A bellows soft actuator is a flexible robotic part that moves when air pressure inflates a series of pleated chambers. Instead of using rigid motors and joints, it changes shape because its soft walls stretch, unfold, and push against each other. This makes it useful for handling fragile objects such as fruit, lab samples, or small electronics.
In a soft gripper, several bellows fingers can curl around an object and spread the contact force over a large area.
Key Facts
- Pressure is force per area: P = F/A.
- For a sealed chamber with fixed temperature, Boyle's law gives P1V1 = P2V2.
- A bellows actuator bends when one side expands more than the other side.
- Pleated chambers increase motion because the folds can unfold as air pressure rises.

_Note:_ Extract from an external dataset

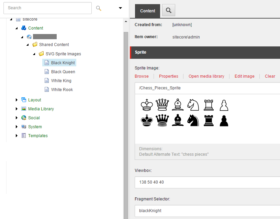Click the System node icon
The width and height of the screenshot is (280, 219).
24,127
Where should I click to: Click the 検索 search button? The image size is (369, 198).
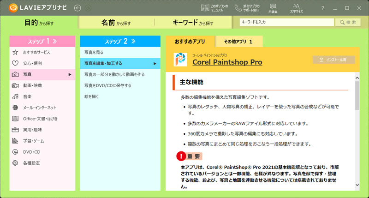(347, 22)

- A stiffer bottom layer or strain-limiting layer helps turn inflation into curling motion.
- Grip force increases with pressure and contact area, but too much pressure can damage the actuator or object.
Vocabulary
- Soft actuator
- A soft actuator is a flexible device that converts energy, such as air pressure, into motion.
- Bellows
- A bellows is a pleated structure that expands or contracts as fluid pressure changes inside it.
- PneuNet
- A PneuNet is a pneumatic network of connected air chambers that produces motion when inflated.
- Strain-limiting layer
- A strain-limiting layer is a less stretchy layer that prevents one side of an actuator from lengthening much.
- Pneumatic pressure
- Pneumatic pressure is the pressure of compressed air used to create force and motion.
Common Mistakes to Avoid
- Treating the actuator like a rigid piston is wrong because a soft actuator moves through deformation of its walls and chambers, not just straight-line sliding.

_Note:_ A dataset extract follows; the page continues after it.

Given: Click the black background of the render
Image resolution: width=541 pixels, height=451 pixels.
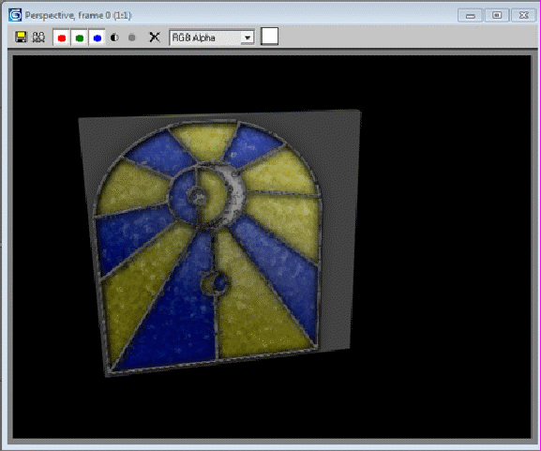Looking at the screenshot, I should (445, 242).

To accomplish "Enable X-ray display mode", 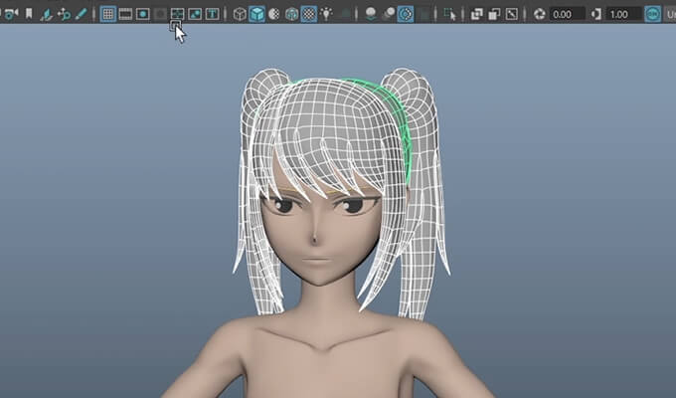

- Ignoring the strain-limiting layer is wrong because bending depends on one side expanding more than the other side.
- Assuming higher pressure is always better is wrong because excessive pressure can burst the chambers, reduce control, or crush the object being gripped.
- Forgetting to convert units is wrong because pressure, area, and force calculations require consistent units such as pascals, square meters, and newtons.
Practice Questions
- 1 A bellows chamber has an effective area of 0.0008 m^2 and is inflated to a gauge pressure of 50,000 Pa. What force does the air exert on that area using F = PA?
- 2 A soft gripper finger has 8 identical chambers. Each chamber increases its volume from 2.5 cm^3 to 4.0 cm^3 when inflated. What is the total volume increase for the finger?
- 3 A bellows actuator has a stretchy top layer and a nearly inextensible bottom layer. Explain why it curls toward the bottom layer when pressurized.